Chapter 24. Performance Tuning


24.1. Performance Tuning

Performance tuning is the process of fine-tuning and improving your system's performance. This may be through configuring the settings to process more data or enacting load-bearing capabilities for faster performance.

24.2. Tune the JBoss Enterprise SOA Platform for High Performance

Procedure 24.1. Task

24.3. Registry Performance

In order to improve performance and reliability of your registry, Red Hat recommends that you replicate or federate it. In this way, you will prevent it being a single point of failure.

24.4. JMS Message Prioritization

JMS message prioritization is a feature that allows you to dictate which messages have priority when being processed by the enterprise service bus. Configure the priority on the gateway. It will then be passed onto the ESB services which are subsequently invoked. You should set a priority for any JMS transports which are used to communicate with ESB services.
The message flow priority is passed through ESB invocations into the invoked services as part of the message context. However it is not present within the message while the service is being executed.

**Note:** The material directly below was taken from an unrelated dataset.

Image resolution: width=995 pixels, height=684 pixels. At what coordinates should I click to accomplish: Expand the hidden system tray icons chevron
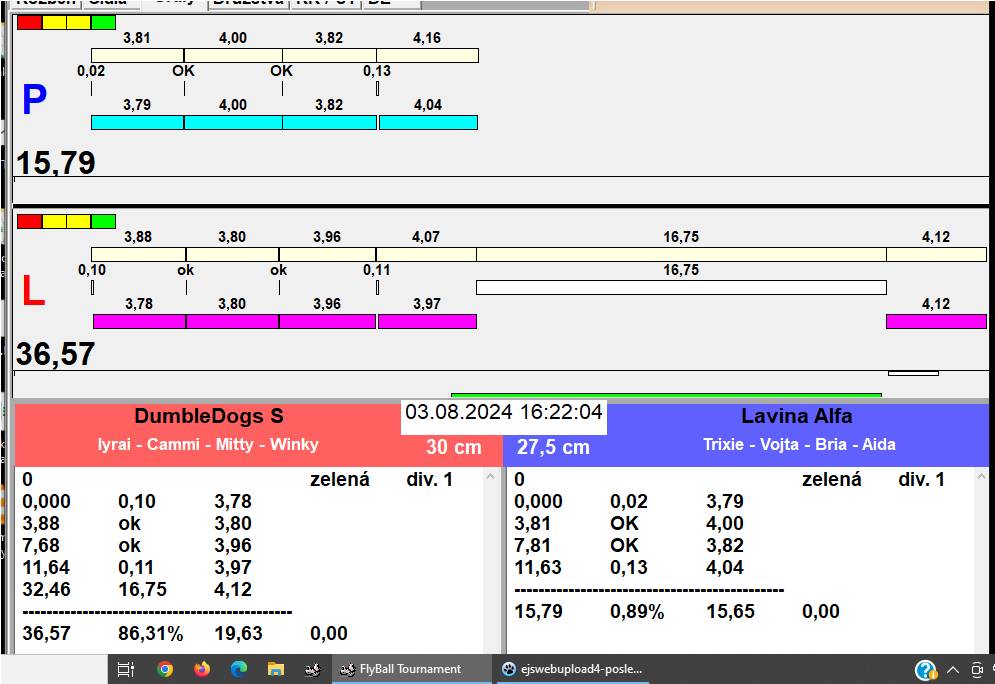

Rather, the priority will be held within a thread local context so that it can be propagated through any subsequent invocations of the ServiceInvoker.

24.5. Configure the Priority of JMS Messages

Procedure 24.2. Task

  1. Open the gateway's configuration file in a text editor.
  2. Add the following code to either the listener, bus or provider area of the file:
            
            <property name="messageFlowPriority" value="X"/>
    
    The value of x can be a number from 0 to 9 inclusive, where 0 is the lowest priority and 9 is the highest.
  3. Save the file and exit.

24.6. Gateways on Which Prioritization Can be Set

You can set JMS message prioritization on the following gateways:
  • Scheduled (including file and so forth)
  • Groovy
  • JMS (If this transport is invoked through the JMS Courier, then the priority will also be used to configure the MessageProducer.)
  • SQL
  • JCA inflow
  • Camel
  • Hibernate
  • Http
  • JBoss Remoting
  • UDP
  • EBWS (For EBWS the property must be specified within the configuration file's "service" element.)

24.7. Dynamic Configuration of the MessageAwareListener Thread Pool

The number of message threads in the MessageAwareListener thread pool changes dynamically. This means that the minimum and maximum number of threads alter as needed. This functionality is exposed through the service M-Bean.